About PromiseShield | Privacy, Security & Compliance

PromiseShield is MAP’s division responsible for privacy, cybersecurity, and data governance. The division ensures that all systems, platforms, and data practices meet rigorous standards for security, compliance, and ethical responsibility.

Role Overview

We are seeking a NIST Privacy & Cybersecurity Expert to guide the implementation and alignment of MAP’s data systems with recognized frameworks, including the NIST Privacy Framework and NIST Cybersecurity Framework (CSF).
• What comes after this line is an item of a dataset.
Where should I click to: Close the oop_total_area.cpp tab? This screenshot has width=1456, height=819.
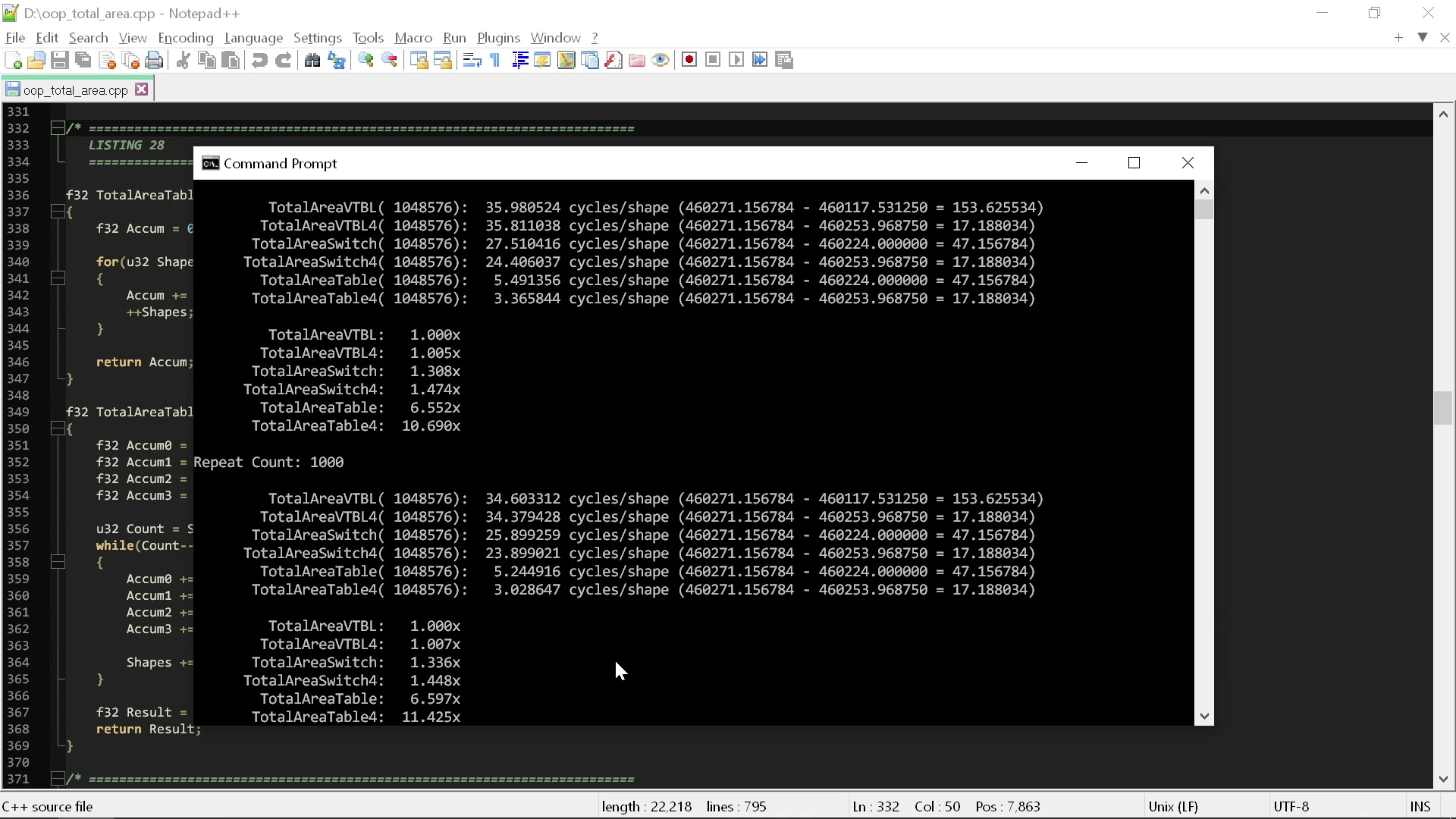click(142, 89)
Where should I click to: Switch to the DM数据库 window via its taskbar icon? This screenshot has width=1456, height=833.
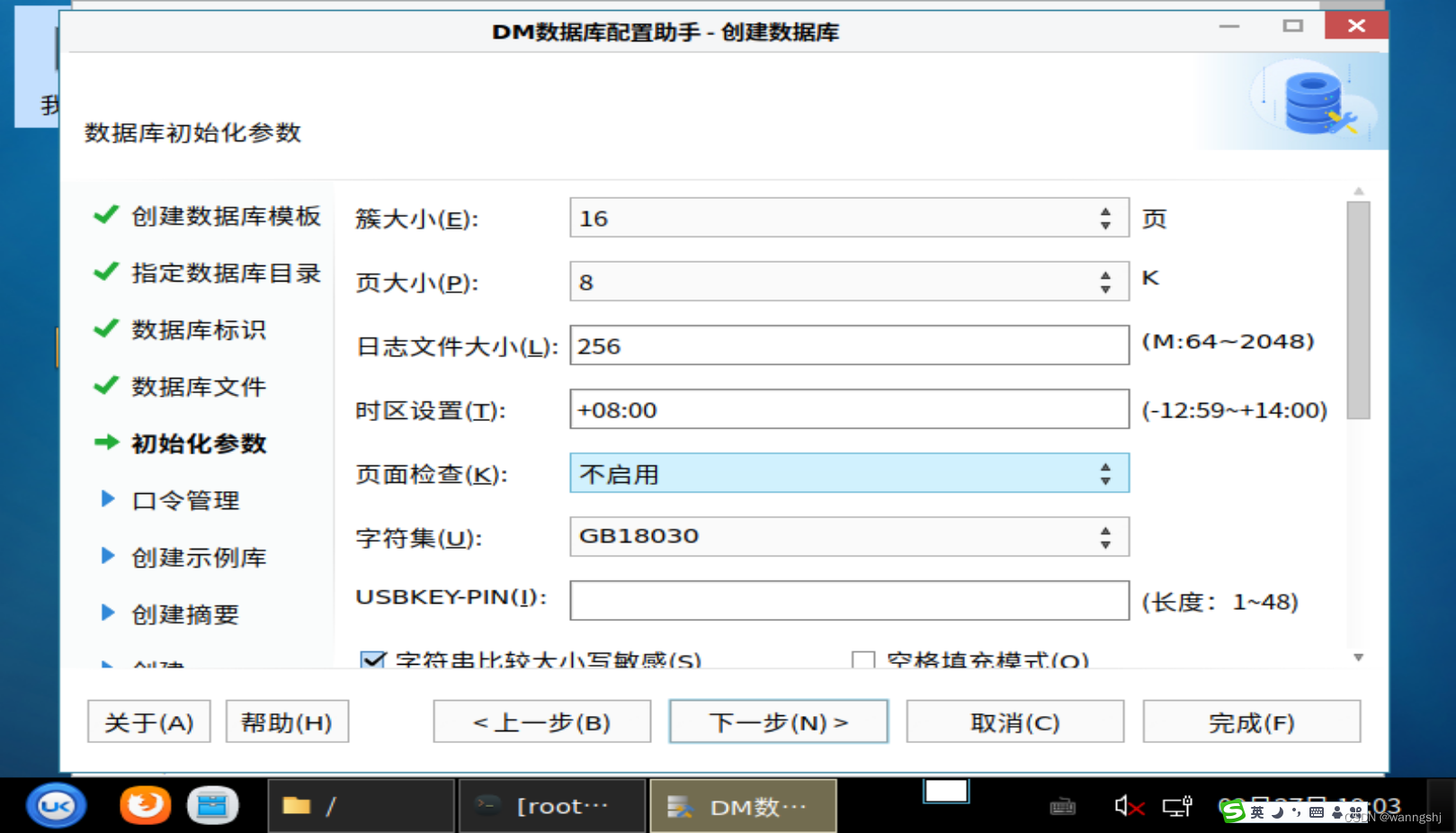coord(742,805)

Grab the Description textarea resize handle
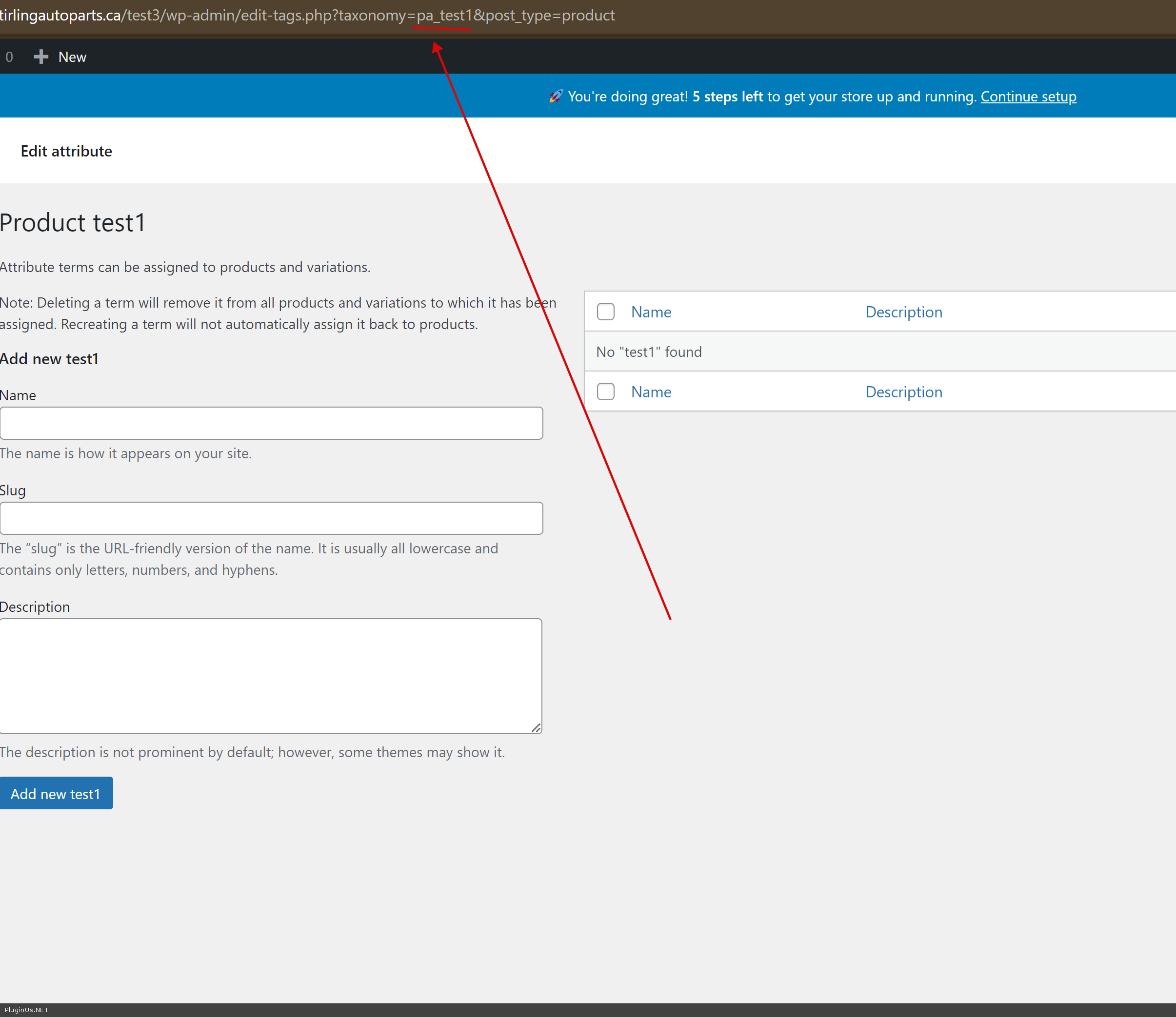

This role will help establish structured, scalable systems for:

• Risk identification and mitigation
• Data protection and governance
• Security controls and compliance readiness

The Expert will serve as a strategic advisor, ensuring MAP builds infrastructure that is secure, compliant, and resilient.

Key Responsibilities

Framework Implementation & Alignment

• Guide adoption of the NIST Privacy Framework and NIST Cybersecurity Framework (CSF)
• Translate framework principles into operational policies and procedures
• Support integration of privacy-by-design and security-by-design practices

Risk Assessment & Mitigation

• Identify cybersecurity and privacy risks across systems and workflows
• Support development of risk management and mitigation strategies
• Conduct or advise on security and privacy assessments

Data Governance & Security Controls

• Advise on data classification, access controls, and secure data handling
• Support development of policies for data minimization, retention, and protection
• Collaborate with IT to strengthen system security and infrastructure

Compliance & Readiness

• Align practices with applicable laws and standards (FERPA, NY SHIELD Act, DOE expectations)
• Support audit readiness and compliance documentation
• Provide guidance on secure third-party/vendor integrations

Training & Cross-Team Collaboration

• Support internal education on cybersecurity and privacy best practices
• Collaborate with IT, Legal, and Program teams to ensure system-wide alignment
• Maintain timely, professional responsiveness via Google Workspace

Qualifications

Required

• Strong knowledge of the NIST Privacy Framework and/or NIST Cybersecurity Framework (CSF)
• Experience in cybersecurity, privacy, or data governance
• Ability to translate technical frameworks into practical systems and policies
• Strong analytical and problem-solving skills
• Alignment with MAP’s mission and dignity-centered values

Preferred

• Experience in nonprofit, education, or youth-serving environments
• Familiarity with FERPA, New York SHIELD Act, and DOE compliance requirements
• Experience conducting risk assessments or implementing security frameworks
• Background in IT security, compliance, or data protection

Commitment

• Volunteer role
• Approximately 5–10 hours per week
• Minimum 6-month commitment preferred
• Fully remote with optional NYC-based collaboration

What You’ll Gain

• Strategic experience implementing industry-standard cybersecurity frameworks
• Opportunity to shape secure systems in a mission-driven organization
• Collaboration with leadership across legal, tech, and program teams
• Professional references and letters of recommendation
• A meaningful role protecting sensitive data and strengthening organizational trust

How to Apply

Interested candidates must apply directly through Idealist and submit:

• Resume (required)
• Cover letter (required) describing relevant experience in cybersecurity, privacy frameworks, or data governance and interest in MAP’s mission

Help build systems that protect what matters most—because trust is built on security, and security is built with intention.

Thank you for your interest in volunteering with our organization. At this time, volunteer opportunities are limited to individuals based in the United States due to legal, safeguarding, data-privacy, and programmatic requirements. We appreciate your interest in our mission and your understanding of these constraints.